/---
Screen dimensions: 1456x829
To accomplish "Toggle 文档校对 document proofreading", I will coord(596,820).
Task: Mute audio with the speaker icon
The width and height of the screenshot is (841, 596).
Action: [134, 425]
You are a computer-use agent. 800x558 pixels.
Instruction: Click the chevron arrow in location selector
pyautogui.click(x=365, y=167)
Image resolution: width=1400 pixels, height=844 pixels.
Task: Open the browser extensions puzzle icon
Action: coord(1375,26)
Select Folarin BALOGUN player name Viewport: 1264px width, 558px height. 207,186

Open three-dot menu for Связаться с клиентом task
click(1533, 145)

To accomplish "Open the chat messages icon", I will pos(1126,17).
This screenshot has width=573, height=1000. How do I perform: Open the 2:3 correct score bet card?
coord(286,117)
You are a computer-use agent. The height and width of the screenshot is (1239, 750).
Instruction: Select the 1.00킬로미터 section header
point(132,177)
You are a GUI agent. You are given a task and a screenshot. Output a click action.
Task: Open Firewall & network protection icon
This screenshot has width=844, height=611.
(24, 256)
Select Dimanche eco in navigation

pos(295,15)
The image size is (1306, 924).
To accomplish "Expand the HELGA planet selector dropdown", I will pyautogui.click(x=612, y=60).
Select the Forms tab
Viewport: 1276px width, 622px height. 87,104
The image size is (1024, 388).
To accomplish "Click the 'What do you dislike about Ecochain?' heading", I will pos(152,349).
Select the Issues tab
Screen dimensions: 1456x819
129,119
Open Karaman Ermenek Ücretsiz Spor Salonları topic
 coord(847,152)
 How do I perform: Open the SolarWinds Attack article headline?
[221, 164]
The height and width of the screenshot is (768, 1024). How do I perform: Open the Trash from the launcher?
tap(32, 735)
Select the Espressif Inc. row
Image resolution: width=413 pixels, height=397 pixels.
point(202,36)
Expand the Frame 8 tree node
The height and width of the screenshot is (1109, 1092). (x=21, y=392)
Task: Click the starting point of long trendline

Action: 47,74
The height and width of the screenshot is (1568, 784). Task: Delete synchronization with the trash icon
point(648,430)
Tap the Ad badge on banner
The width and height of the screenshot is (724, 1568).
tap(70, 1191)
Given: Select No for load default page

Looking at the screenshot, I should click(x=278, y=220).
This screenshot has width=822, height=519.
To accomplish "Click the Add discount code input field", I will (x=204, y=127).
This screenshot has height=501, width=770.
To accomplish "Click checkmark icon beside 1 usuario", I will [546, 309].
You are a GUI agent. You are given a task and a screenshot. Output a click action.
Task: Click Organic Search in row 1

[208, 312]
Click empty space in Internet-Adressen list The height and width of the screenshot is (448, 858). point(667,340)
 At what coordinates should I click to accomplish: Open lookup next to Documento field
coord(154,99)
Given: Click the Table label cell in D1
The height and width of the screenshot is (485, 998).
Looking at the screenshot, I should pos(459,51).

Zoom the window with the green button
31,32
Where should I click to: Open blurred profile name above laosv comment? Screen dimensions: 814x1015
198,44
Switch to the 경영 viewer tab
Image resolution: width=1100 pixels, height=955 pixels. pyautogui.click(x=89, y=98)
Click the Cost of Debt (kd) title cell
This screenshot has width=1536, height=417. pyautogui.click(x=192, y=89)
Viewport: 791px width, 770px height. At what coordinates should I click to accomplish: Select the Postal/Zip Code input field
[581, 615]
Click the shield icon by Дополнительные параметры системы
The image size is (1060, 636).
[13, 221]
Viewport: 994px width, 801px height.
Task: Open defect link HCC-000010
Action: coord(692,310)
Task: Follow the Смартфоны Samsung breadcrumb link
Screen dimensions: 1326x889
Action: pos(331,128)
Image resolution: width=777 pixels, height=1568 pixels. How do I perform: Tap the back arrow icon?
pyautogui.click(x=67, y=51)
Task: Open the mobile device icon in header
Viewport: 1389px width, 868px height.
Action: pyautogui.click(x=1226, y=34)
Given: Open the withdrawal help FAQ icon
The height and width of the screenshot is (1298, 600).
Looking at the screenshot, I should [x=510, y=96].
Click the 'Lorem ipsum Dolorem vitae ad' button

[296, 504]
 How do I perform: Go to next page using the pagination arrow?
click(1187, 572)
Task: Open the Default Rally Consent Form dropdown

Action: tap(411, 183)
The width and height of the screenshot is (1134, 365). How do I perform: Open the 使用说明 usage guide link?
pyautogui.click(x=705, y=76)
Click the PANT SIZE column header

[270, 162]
\---
## [GOAL OF THE EXERCISE]
Among the lines of the material, find those holding the word "agent" and return them.

## [OUTPUT FOR THIS TASK]
You are a computer-use agent. 800x558 pixels.
You are a computer-use agent. The height and width of the screenshot is (1239, 750).
You are a GUI agent. You are given a task and a screenshot. Output a click action.
You are a GUI agent. You are given a task and a screenshot. Output a click action.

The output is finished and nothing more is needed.